Ничего особенного (сборник) - Виктория Токарева
Шрифт:
Интервал:
Закладка:
Корольков знал от Раисы, что Надежда звонила ночью в больницу и выяснила, что его там нет. Если его нет в больнице и нет дома, значит, он где-то в третьем месте. И Надежде, как жене, было бы естественно поинтересоваться, что это за третье место. Но она молчала – так, будто ничего не произошло.
– А ты хитрая, – сказал Корольков.
– Дай мне сахар, – велела Надежда и посмотрела на него. И он увидел ее глаза – серые, дождистые, без ресниц. Какие-то ресницы все же были – редкие и короткие, как выношенная зубная щетка. Корольков давно, вот уже лет десять, не глядел на свою жену. А сейчас он ее увидел. И содрогнулся от ненависти. И именно по этой ненависти понял, что никуда не уйдет. Если бы он решил уйти, то пожалел бы Надежду и увидел ее иначе.

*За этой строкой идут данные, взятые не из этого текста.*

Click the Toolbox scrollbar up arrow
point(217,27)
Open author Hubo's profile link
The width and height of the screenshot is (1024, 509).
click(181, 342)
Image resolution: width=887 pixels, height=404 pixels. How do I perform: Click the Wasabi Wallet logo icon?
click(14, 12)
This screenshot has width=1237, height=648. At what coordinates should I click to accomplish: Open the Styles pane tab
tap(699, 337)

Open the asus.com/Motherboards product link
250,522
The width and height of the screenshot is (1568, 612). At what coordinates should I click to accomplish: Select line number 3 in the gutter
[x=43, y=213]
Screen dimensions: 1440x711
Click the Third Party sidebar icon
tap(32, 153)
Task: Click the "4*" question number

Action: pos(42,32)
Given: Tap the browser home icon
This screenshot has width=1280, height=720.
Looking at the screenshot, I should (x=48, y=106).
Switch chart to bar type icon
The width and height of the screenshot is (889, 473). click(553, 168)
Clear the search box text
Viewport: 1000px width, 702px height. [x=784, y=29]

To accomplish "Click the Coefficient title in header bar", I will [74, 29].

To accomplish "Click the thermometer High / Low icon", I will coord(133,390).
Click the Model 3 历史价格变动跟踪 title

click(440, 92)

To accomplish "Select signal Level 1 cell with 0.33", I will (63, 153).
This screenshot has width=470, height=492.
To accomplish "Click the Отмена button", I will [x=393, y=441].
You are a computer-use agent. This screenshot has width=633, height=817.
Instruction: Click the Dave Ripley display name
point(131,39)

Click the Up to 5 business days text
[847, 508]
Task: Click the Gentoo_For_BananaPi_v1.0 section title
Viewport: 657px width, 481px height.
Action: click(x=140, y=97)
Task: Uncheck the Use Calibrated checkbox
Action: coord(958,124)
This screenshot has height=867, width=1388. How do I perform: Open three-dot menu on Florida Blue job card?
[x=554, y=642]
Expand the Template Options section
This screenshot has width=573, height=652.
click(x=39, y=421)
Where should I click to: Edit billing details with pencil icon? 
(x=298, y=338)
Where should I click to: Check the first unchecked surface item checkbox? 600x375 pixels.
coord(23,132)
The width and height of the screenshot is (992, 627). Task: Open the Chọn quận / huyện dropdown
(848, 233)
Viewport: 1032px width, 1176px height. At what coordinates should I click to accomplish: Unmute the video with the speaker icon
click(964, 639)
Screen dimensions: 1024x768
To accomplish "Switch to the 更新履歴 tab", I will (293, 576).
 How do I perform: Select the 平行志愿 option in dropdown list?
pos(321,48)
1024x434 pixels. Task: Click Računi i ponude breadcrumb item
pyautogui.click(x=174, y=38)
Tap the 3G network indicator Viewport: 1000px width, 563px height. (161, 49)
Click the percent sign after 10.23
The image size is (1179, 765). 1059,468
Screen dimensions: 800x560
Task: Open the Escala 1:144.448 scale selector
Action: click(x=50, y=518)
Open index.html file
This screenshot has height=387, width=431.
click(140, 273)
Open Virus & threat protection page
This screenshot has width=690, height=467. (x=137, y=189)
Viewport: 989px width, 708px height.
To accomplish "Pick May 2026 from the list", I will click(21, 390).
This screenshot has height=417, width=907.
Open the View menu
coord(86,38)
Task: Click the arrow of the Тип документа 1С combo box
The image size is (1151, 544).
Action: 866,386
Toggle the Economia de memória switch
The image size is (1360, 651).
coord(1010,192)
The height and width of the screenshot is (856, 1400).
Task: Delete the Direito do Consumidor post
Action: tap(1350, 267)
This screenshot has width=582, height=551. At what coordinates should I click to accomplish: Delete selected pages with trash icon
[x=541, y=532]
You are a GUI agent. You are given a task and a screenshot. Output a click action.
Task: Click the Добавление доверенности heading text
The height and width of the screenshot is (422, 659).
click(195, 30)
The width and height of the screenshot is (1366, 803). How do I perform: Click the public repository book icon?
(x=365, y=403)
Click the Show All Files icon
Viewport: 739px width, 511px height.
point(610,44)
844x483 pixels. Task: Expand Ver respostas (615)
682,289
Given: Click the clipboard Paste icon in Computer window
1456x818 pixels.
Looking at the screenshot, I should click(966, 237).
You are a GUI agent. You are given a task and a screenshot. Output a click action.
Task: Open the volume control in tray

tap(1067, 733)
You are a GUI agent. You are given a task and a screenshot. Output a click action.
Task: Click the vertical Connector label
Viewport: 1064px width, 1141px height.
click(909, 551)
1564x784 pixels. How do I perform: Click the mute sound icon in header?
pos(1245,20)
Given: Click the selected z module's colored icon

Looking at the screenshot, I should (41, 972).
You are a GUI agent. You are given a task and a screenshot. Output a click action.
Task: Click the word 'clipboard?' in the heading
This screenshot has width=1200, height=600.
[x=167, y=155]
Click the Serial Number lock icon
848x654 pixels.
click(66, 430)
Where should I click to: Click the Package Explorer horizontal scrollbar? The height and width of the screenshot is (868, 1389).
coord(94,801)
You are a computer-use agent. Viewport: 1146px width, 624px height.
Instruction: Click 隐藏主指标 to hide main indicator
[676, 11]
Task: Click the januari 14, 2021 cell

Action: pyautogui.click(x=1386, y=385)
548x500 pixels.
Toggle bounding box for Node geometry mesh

– А ты хитрая, – повторил он, держась за сердце.
– Я старая, – ответила Надежда.
– Ты не всегда была старая.
– С тобой я с тридцати пяти лет старуха.
– Но ты всегда знала, что делала. Ты заворачивала меня, как мясо в мясорубку, и получала тот продукт, который хотела.
– Тише, – попросила Надежда. – У нас люди. Что они о нас подумают?
– За что ты меня так? Что я тебе сделал?
– Не вали с больной головы на здоровую. Я всегда все делала так, как ты хотел. И продолжаю делать, как ты хочешь.
– Я так не хочу.
– Конечно. Ты хочешь все сразу. Все себе разрешить и ни за что не отвечать. Кентавр!
– Кто? – удивился Корольков.
– Кентавр – полуконь-получеловек. А ты – полустарик-полудитя.
– Очень хорошо! – обрадовался Корольков. – Я ухожу.
– Иди! – спокойно ответила Надежда, и он поразился – насколько просто разрешаются, казалось бы, неразрешимые проблемы.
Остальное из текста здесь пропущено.